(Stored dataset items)
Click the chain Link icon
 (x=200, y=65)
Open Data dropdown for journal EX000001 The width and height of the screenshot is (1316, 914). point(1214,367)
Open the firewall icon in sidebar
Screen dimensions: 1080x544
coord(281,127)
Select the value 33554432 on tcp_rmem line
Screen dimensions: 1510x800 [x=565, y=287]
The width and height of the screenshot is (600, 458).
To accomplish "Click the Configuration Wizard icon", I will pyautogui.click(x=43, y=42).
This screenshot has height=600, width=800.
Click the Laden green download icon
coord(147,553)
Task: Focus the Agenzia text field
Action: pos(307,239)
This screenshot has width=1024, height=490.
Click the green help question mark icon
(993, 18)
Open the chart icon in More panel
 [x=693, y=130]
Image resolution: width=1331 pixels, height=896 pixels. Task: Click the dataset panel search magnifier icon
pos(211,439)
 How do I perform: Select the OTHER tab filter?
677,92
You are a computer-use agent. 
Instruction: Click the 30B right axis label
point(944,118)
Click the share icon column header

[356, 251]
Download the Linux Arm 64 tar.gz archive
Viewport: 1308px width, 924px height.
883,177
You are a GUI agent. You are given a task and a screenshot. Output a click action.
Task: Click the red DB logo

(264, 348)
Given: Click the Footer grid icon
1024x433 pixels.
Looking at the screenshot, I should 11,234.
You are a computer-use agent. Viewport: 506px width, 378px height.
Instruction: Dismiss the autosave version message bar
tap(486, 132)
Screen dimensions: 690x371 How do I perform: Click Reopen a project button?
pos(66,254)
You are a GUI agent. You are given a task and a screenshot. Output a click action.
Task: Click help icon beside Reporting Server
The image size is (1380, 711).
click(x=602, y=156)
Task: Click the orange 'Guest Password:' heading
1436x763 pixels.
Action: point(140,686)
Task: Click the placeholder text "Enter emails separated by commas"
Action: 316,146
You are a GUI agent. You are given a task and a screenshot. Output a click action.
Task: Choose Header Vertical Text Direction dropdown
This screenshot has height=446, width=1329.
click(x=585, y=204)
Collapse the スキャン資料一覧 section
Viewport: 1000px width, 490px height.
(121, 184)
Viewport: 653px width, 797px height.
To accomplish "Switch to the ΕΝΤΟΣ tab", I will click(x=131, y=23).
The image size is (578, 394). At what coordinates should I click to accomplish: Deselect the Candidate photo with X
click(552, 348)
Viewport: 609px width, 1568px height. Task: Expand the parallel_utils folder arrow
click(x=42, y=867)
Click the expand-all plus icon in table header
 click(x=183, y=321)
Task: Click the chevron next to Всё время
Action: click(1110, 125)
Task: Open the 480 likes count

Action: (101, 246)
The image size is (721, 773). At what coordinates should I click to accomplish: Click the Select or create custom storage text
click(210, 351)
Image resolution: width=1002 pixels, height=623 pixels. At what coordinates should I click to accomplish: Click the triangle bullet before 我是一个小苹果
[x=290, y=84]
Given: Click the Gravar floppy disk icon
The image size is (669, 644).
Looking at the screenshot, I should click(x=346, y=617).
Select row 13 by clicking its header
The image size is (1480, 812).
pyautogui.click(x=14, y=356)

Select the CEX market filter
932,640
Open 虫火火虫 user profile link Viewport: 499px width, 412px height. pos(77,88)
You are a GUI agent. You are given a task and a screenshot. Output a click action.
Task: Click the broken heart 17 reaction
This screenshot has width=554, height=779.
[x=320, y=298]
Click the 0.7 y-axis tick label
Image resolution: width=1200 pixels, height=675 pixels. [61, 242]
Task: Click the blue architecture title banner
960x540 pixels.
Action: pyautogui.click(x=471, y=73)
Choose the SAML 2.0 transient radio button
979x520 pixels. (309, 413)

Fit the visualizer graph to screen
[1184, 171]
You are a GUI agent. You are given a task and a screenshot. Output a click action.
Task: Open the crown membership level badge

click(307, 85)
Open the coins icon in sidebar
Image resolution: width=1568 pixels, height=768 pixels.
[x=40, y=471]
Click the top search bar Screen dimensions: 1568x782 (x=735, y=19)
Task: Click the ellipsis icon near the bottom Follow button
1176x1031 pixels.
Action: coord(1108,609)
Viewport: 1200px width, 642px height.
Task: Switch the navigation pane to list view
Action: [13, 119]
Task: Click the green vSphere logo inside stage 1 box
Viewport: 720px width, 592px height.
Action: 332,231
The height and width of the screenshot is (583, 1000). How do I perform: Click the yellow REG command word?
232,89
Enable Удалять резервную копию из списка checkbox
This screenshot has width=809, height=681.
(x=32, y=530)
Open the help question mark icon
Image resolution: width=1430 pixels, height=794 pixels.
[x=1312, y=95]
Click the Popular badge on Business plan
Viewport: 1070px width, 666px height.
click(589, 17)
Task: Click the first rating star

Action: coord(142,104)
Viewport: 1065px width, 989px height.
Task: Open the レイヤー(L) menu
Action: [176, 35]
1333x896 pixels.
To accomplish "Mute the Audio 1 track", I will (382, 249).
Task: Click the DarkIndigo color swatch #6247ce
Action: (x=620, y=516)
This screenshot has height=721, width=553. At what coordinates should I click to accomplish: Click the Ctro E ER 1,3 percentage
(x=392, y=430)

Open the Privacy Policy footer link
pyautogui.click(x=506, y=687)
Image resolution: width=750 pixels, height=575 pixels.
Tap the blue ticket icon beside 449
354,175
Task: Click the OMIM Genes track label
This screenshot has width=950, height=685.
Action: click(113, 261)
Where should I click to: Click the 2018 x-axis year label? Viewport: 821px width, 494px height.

(EXERCISE GOAL): In the entries above, identify every line with the string "computer".

(RESULT FOR THIS EXERCISE):
You are a computer-use agent. 
You are a computer-use agent. Viewport: 506px width, 378px height.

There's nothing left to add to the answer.